> Brief A:
In the passage on evaluating subgoals, what is returned when an assignment subgoal conflicts with a different value for the same variable?
> Brief B:
Repeat the records word for word between the lines holding "At what (x,y)" and "Looking at the", inclusive, but leave the pictures out.

> Extract provided:
>>>>
Other types of subgoals are more straightforward. Arithmetic comparison subgoals, e.g. $x < y + z$ are simply evaluated to a boolean value and yield $\{v\}$ if the result was true, and an empty set if the result was not true. In case of assignment subgoals, e.g. $x = y + z$, the value of the expression is calculated and inserted into the valuation for the given variable. If this causes a conflict with a different value for that variable, an empty set is returned. Otherwise, the result is a singleton containing the new valuation.
\subsubsection{Evaluating a subgoal on a set of valuations}
During the evaluation of a sequence of subgoals, instead of having just one starting valuation, we have an RDD of valuations to start with. The result of evaluating a subgoal on an RDD of valuations should be an RDD with all valuations satisfying the subgoal and being supersets of at least one of the starting valuations.
In case of relational subgoals, to find the result efficiently, the relation is first converted into valuations of variables in the subgoal using a \emph{map} transformation. The resulting RDD is then joined with the starting valuations on the matching variables using the \emph{join} transformation on RDDs and mapped to a new RDD of valuations. This is illustrated in Figure~\ref{graphevalrelsubgoalrddval}.
<<<<
> Data shown:
>>>>
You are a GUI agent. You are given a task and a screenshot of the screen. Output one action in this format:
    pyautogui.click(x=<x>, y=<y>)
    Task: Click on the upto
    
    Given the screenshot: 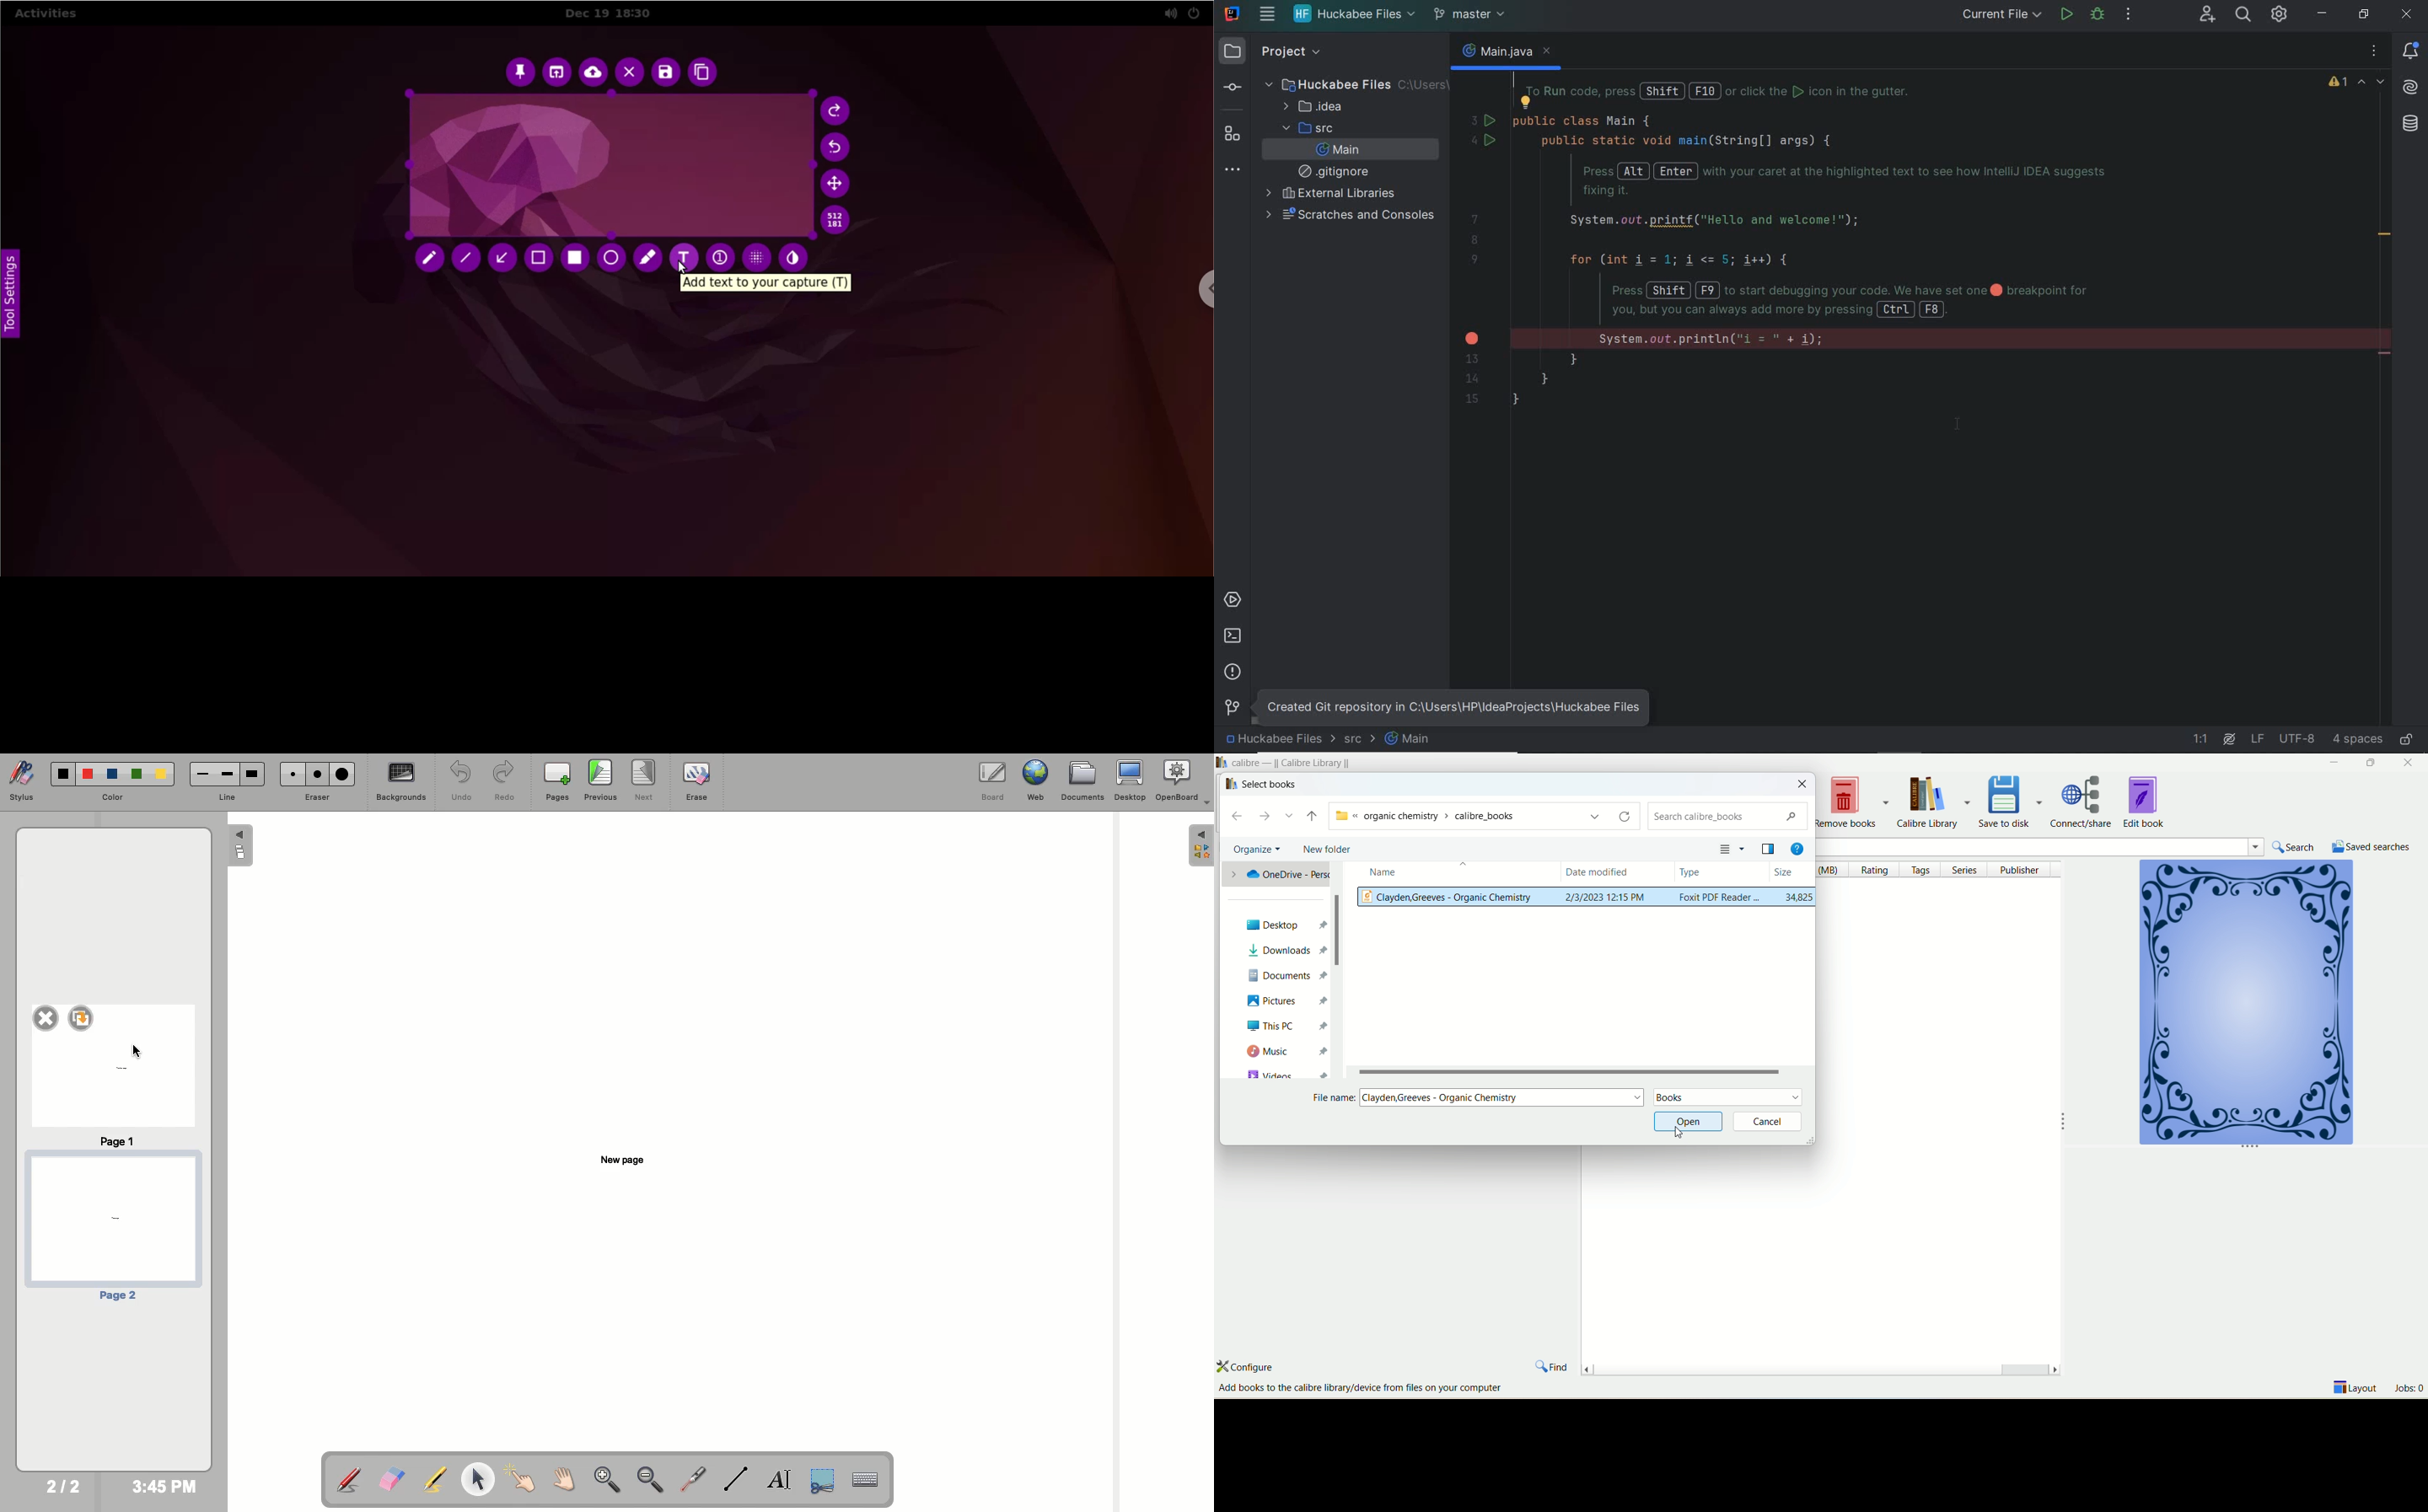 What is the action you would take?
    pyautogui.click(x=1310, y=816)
<<<<
>>>>
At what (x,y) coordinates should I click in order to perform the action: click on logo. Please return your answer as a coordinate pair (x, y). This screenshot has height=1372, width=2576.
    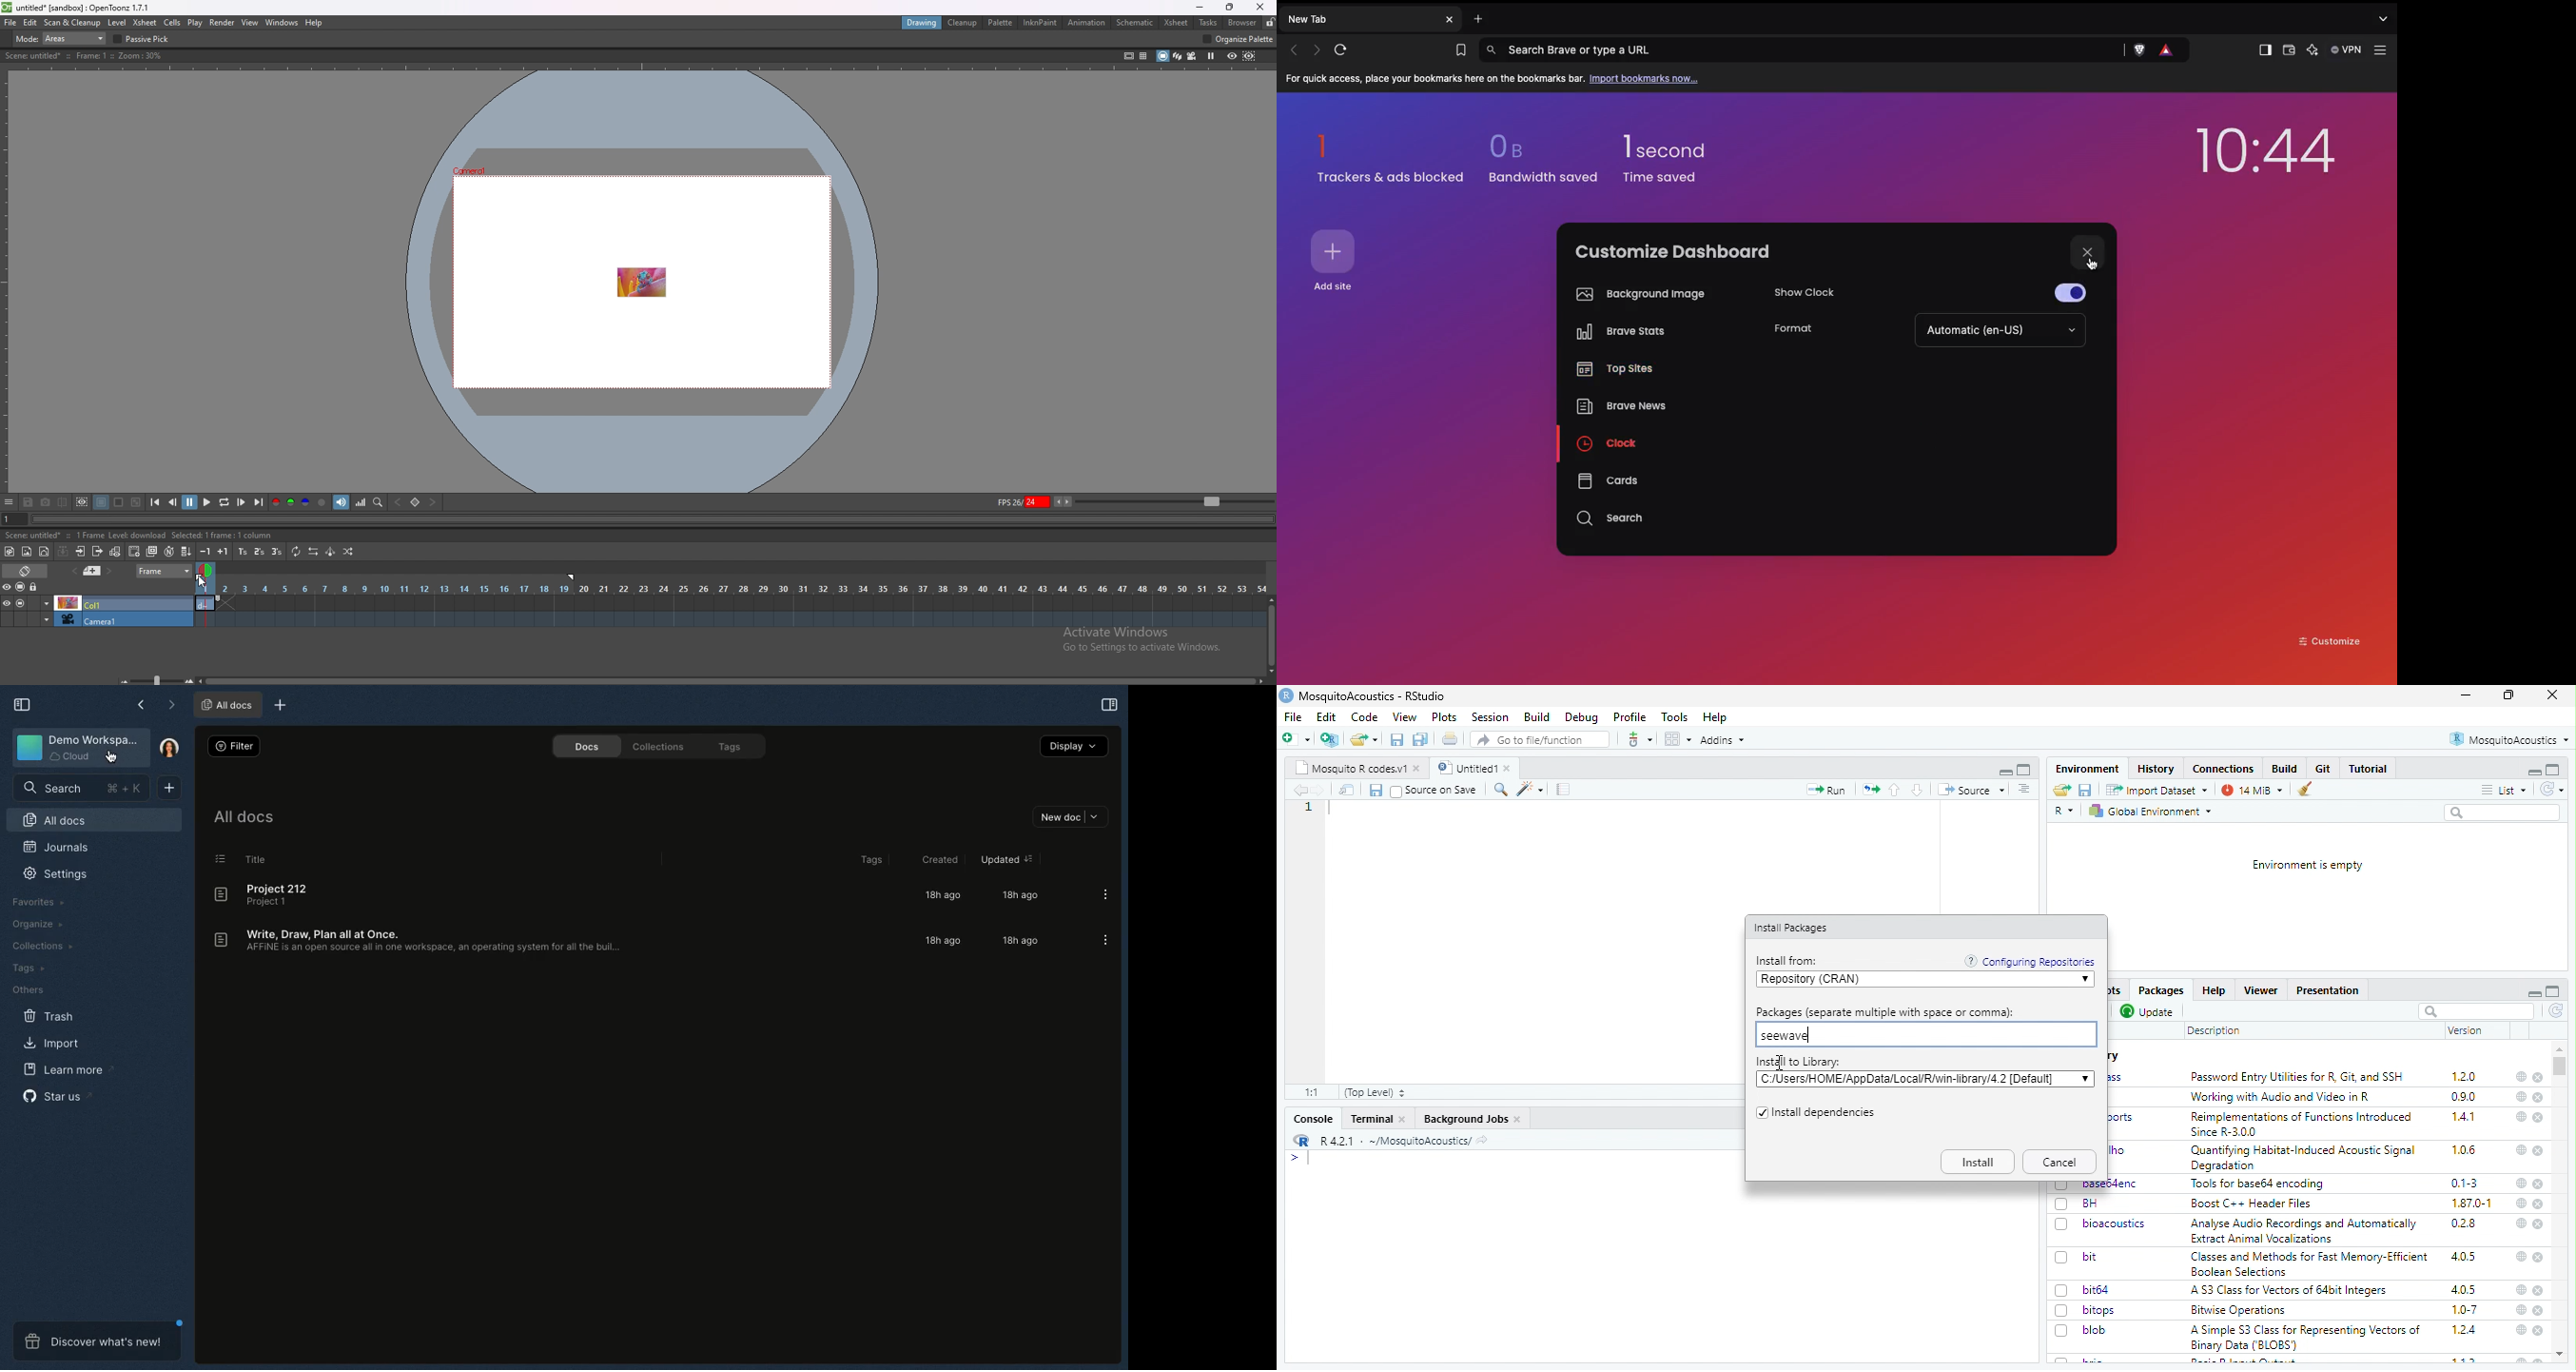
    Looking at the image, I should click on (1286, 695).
<<<<
> Task result A:
An empty set.

> Task result B:
At what (x,y) coordinates should I click in order to perform the action: click on logo. Please return your answer as a coordinate pair (x, y). This screenshot has height=1372, width=2576.
    Looking at the image, I should click on (1286, 695).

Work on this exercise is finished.